By: Sally Henry
“Despite the differences people have, they can still come together and be friends and whatnot,” Georgia Southern University Junior Tsiambwon Akuchu says regarding the inspiration for GSU’s performance in this year’s Devised Theatre project at KCACTF.
“The devised theatre project is something that wasn’t started too long ago,” says Akuchu. “It’s basically an improvised collaborative project. You’re given a topic or a prompt, like, say the prompt is “traveling,” or whatever, and you improvise a piece, be it scripted or just completely improv or movement or whatever, and you’ve got 20 minutes to perform it.”
Akuchu says that he and six other Georgia Southern students have been slowly formulating their piece collaboratively ever since November.
“This year’s prompt is ‘I’m like you; I’m not like you.’ And you can kind of interpret it whichever way you want.” Rather than having one person pen the play, they threw ideas around as a group for a long time, out of which eventually grew a show. “We took it, and we interpreted it, and we created a piece around it where we highlighted the differences between people… but we also showed how people can come together.”

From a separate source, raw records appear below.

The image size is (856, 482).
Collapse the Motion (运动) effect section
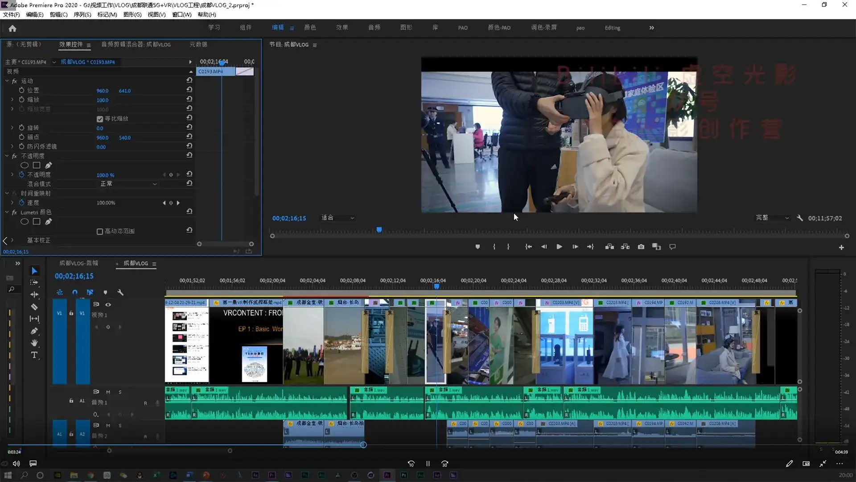7,81
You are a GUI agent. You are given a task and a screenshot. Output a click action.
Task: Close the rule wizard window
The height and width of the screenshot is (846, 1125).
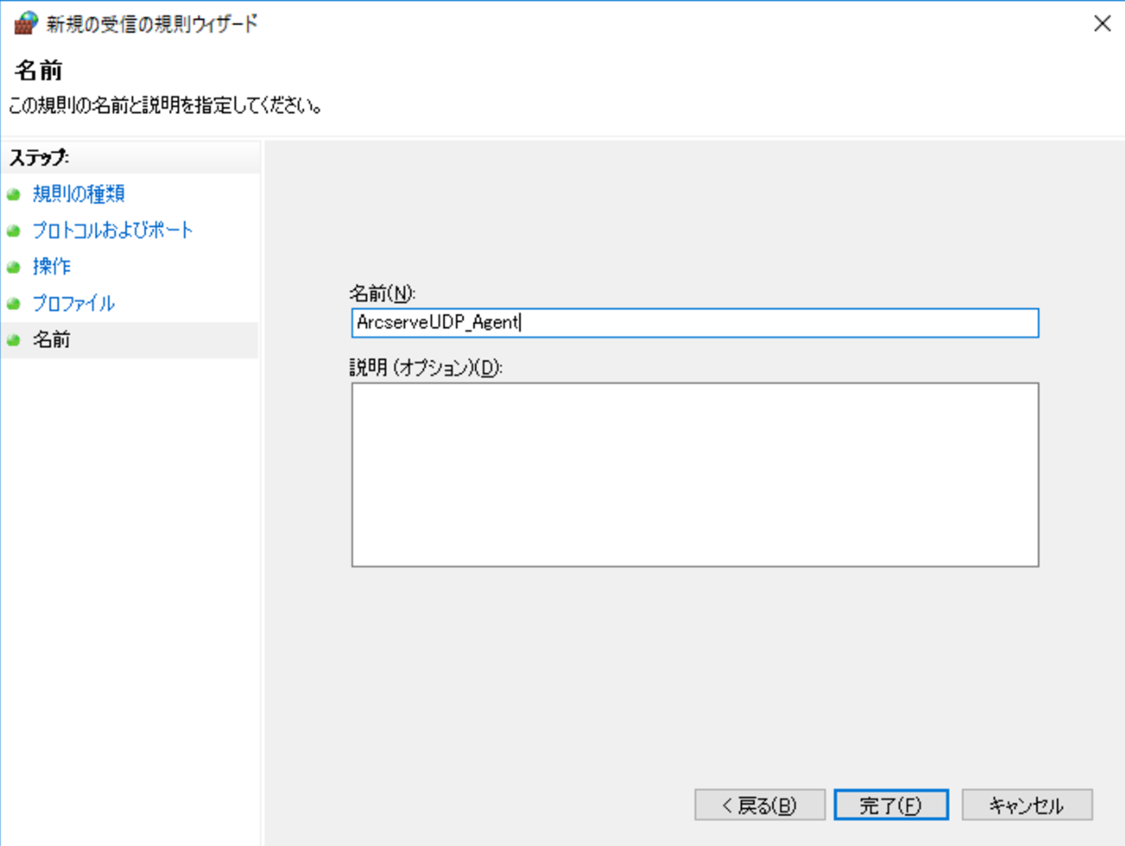(1102, 24)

The product they created ended up being a heart-wrenching performance that brought the audience back to their childhood and explored the struggles that we all faced before college.
Akuchu describes this Breakfast Club-esque play, “The Macaroni Club,” saying, “It’s basically this group of kids, and they meet up when they’re young and they find out, ‘Oh hey, we all like macaroni.’ And that’s kind of something that ties them all together at the beginning.”

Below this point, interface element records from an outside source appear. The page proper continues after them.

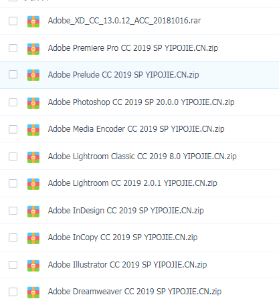The width and height of the screenshot is (279, 305).
Task: Open Adobe Illustrator CC 2019 SP file name
Action: [127, 265]
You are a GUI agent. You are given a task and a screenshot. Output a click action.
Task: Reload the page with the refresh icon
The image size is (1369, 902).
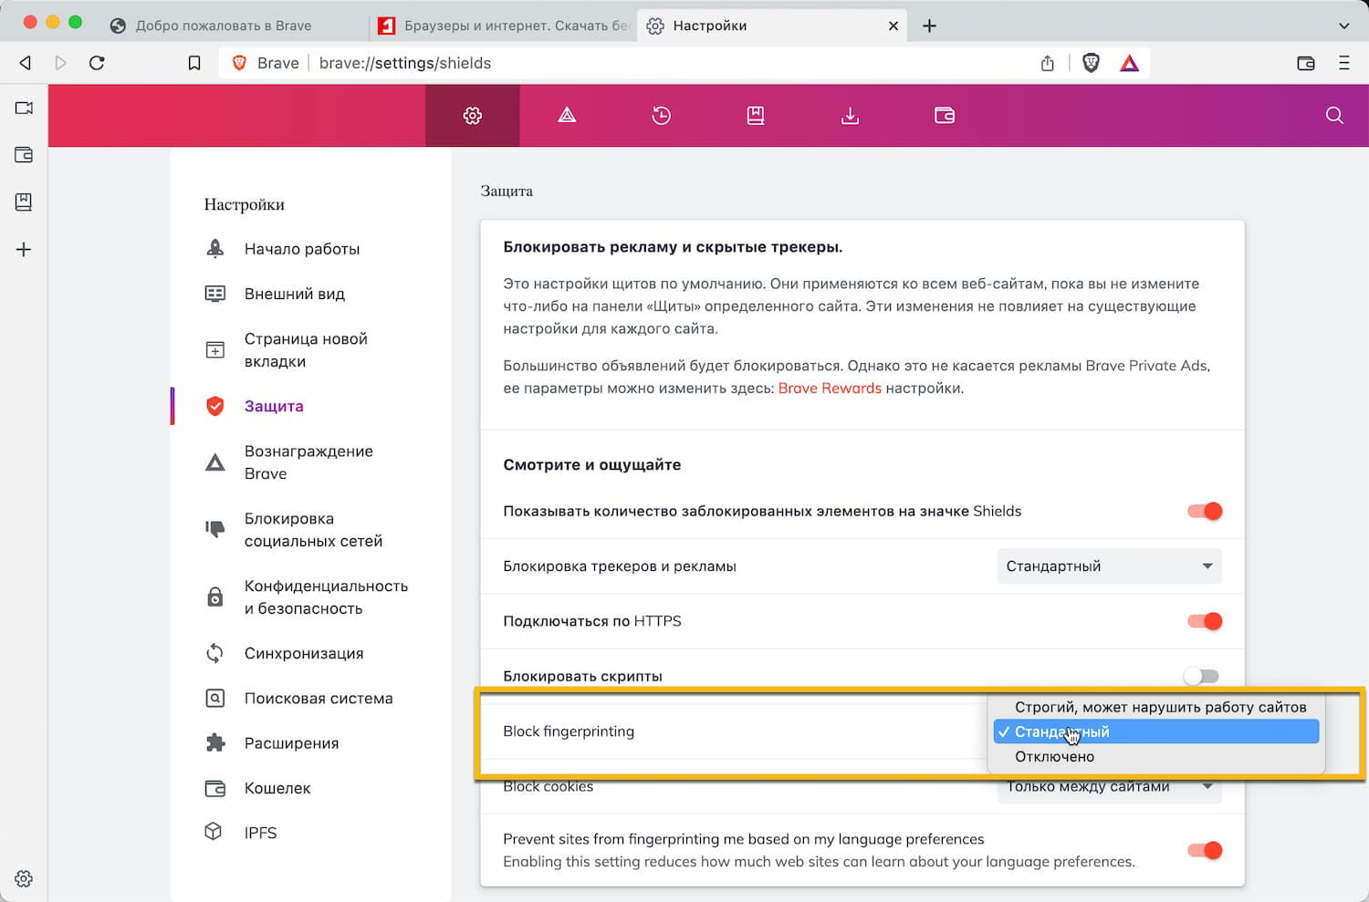[97, 63]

Each scene in this piece was a different life stage, including elementary, middle, and high school, as well as high school graduation. In each scene, these very different characters each told their own stories from those times in their lives (think A Chorus Line with less cohesive plot).
“We kind of watch them grow up in stages and see problems they have and… how that kind of separates and drives them apart to the point where it completely isolates one of the characters, and she commits suicide. From that, they kind of come back together again saying, ‘Oh wait, we had something great. I don’t know why we lost it. We’re different, but we’re still friends. We still find what we like in each other.’”
The stories the actors told were so diverse that every audience member could relate to some part of the show and recall the very real challenges or wonderful memories of being those ages. That was an emotional trip down memory lane, reducing most of the audience members- and even some of the actors- to tears, if not sobs.
And yes, every actor was playing himself or herself and telling their own story, which made the show even more emotionally-charged.
“It really ads a layer of emotional honesty to it, because these are our stories, something we experienced. Sharing it like this was kind of liberating.”